__Parts of the exercise__.
**a)** For each statement about the summit account below, answer yes or no and quote the words of the account that decide it: (i) The teammate who called out to the narrator spoke with a British accent. (ii) At camp, the narrator was brought chicken wrapped in tinfoil. (iii) The hike to the next camp was expected to take one hour.
**b)** According to the summit account below, how many porters helped bring the narrator to camp?
**c)** Pick up the summit account below after its final sentence and write its continuation.

__Quoted passage__.
···

As quickly as I saw heaven, it was now behind me, forever preserved. With the moment tucked in my pocket, I could only think of how not to vomit on myself, a danger especially in the cold, and brain power went to how to get my legs to move more consistently.

In hindsight I was risking a great deal strolling the edge of the crater, so delirious, but needed to hike to Stella point where a deep decent awaited. My teammate called out to me, and I found the echo of his voice absorbed in the vacuum of high elevation: “Donna! Donna! ” “Stay to the left!” in his British accent Sam’s voice came to me, clear as a bell.

It was a real warning, I was delirious and wavering along the edge of a steep trail that offered to take me down the side of the mountain at the speed of my existence. “To the left!” I responded with a swagger and then picked up speed. “With Thanks Sam” Deep breath. One more. “‘I don’t feel well”.

“This is how climbers die on Everest.” I think to myself. The combination of driving forward to the summit (summit fever, I suspect) and altitude sickness (the fog of reason, I can tell you with all certainty) made it so the energy needed to climb down the mountain had been forgotten, or seemed absolutely unimportant.

After this thought, the adrenaline of the summit left my body and suddenly I became very cold. I could feel my bones.

That was my last real memory from the summit. Three porters, a tank of oxygen and two slips in and out of consciousness, continued waking hallucinations and a bashed knee was the recipe required to deliver me to camp.

My next memory is holding my head in my hands between my legs. The head splitting had turned into general mashing about with a sledge hammer in all sorts of directions. I am back at camp and despite the noise in my cranium I find myself retelling a blur of memory: an interrupted fall down the mountain in three places, all from exhaustion. Chicken brought to me in tinfoil. A juice box. Defeated, I negotiated the thought that we still had another three hour hike ahead of us to the next camp. My team mates doting on me and supporting me as best they could. Liquid gel advil, warm water easy to swallow for my swollen face.

Honestly, all I could think was three words: “Don’t climb Everest.”

···

__Material provided__.
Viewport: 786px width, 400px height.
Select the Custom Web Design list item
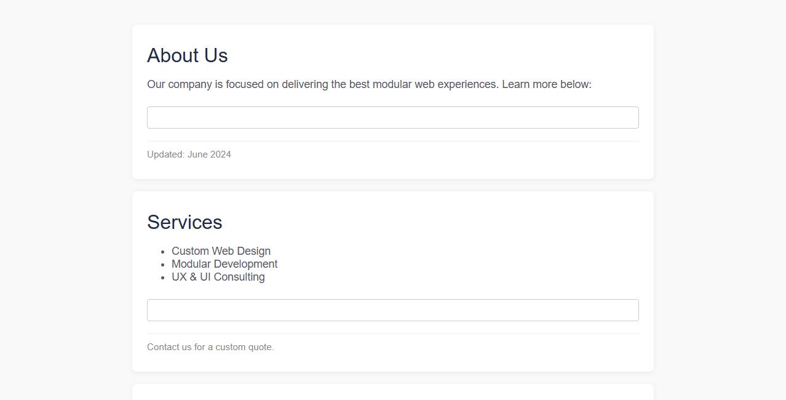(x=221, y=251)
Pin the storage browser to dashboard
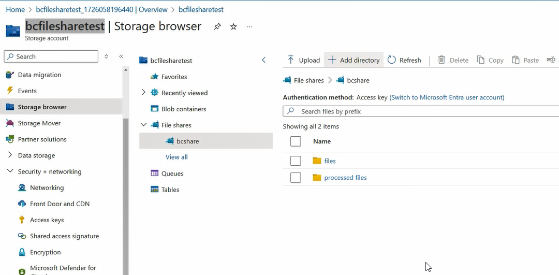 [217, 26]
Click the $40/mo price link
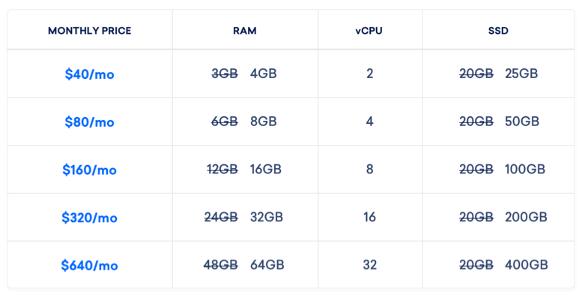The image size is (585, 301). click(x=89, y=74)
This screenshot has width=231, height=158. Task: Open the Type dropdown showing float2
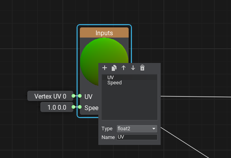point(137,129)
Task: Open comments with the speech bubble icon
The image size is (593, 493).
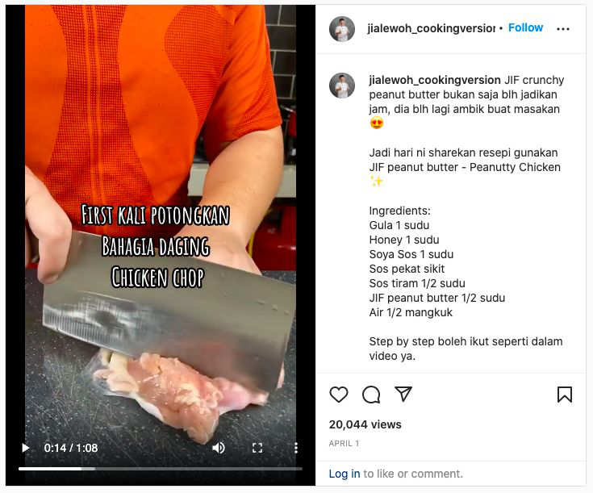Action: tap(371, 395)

···

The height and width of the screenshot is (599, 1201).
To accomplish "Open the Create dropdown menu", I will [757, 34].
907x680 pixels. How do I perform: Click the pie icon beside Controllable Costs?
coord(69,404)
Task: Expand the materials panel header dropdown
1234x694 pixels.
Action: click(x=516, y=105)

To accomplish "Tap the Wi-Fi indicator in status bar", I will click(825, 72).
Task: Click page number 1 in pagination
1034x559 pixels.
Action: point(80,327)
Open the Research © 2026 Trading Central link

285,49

···

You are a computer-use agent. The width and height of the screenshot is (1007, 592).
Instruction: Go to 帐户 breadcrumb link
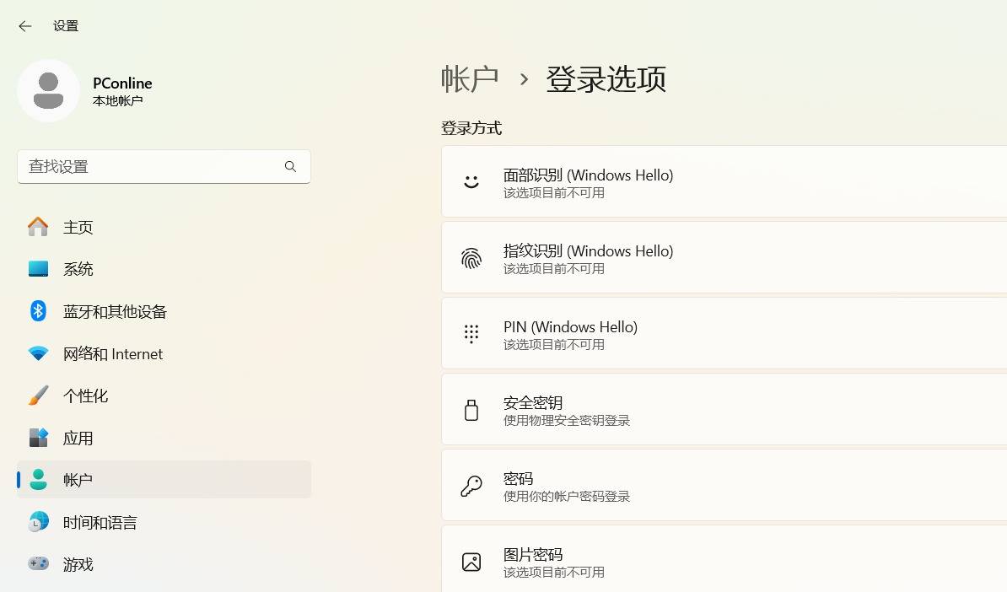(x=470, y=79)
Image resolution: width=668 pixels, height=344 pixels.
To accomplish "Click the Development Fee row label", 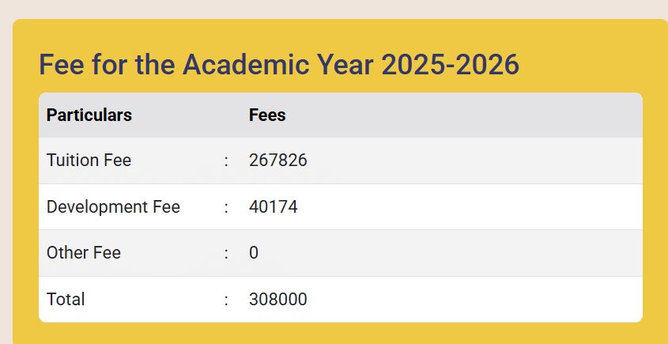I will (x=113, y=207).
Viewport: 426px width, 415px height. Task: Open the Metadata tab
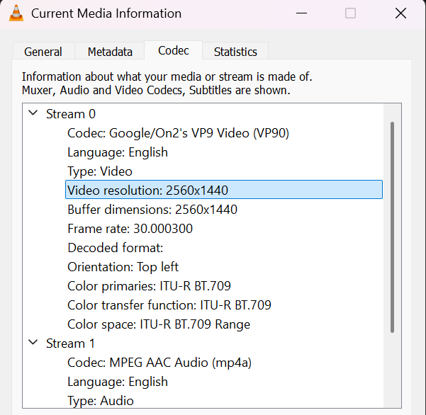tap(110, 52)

···

__Answer set__.
**a)**
(i) Yes: "in his British accent Sam’s voice came to me, clear as a bell."
(ii) Yes: "Chicken brought to me in tinfoil."
(iii) No: "we still had another three hour hike ahead of us to the next camp."

**b)** Three porters.

**c)**
And as sea level came closer, the Mt. Kilimanjaro python that wrapped around my brain slowly let go of its pressure. The lower altitude a silent beacon cooing for it to let go and make room for the next ego filled climber. Soon my thoughts began to expand past three words. My rational now so full of oxygen it announced directly to my eardrums that this was likely the best thing that had ever happened to me.

Why the best ‘thing’? It was the best thing because all told it was the most beautiful experience of my life. And by beautiful I mean that I was given the rare opportunity to push my physical limit and yet feel the absolute safety of a team, which allowed me to cheat the odds and crawl to the roof of Africa. It was beautiful because our hearts were reaching the summit for a cause meaningful to each one of us. The cause: the Power To Be Adventure Therapy Society. It was beautiful because my headache was so intense on Summit day that I couldn't put my pants on. It was so beautiful because I could use the word beautiful eight million times and I would still be describing it.

I was gifted a high altitude lesson from the fourth highest of the seven summits: I learned that if I feel safe, I can push all the limits.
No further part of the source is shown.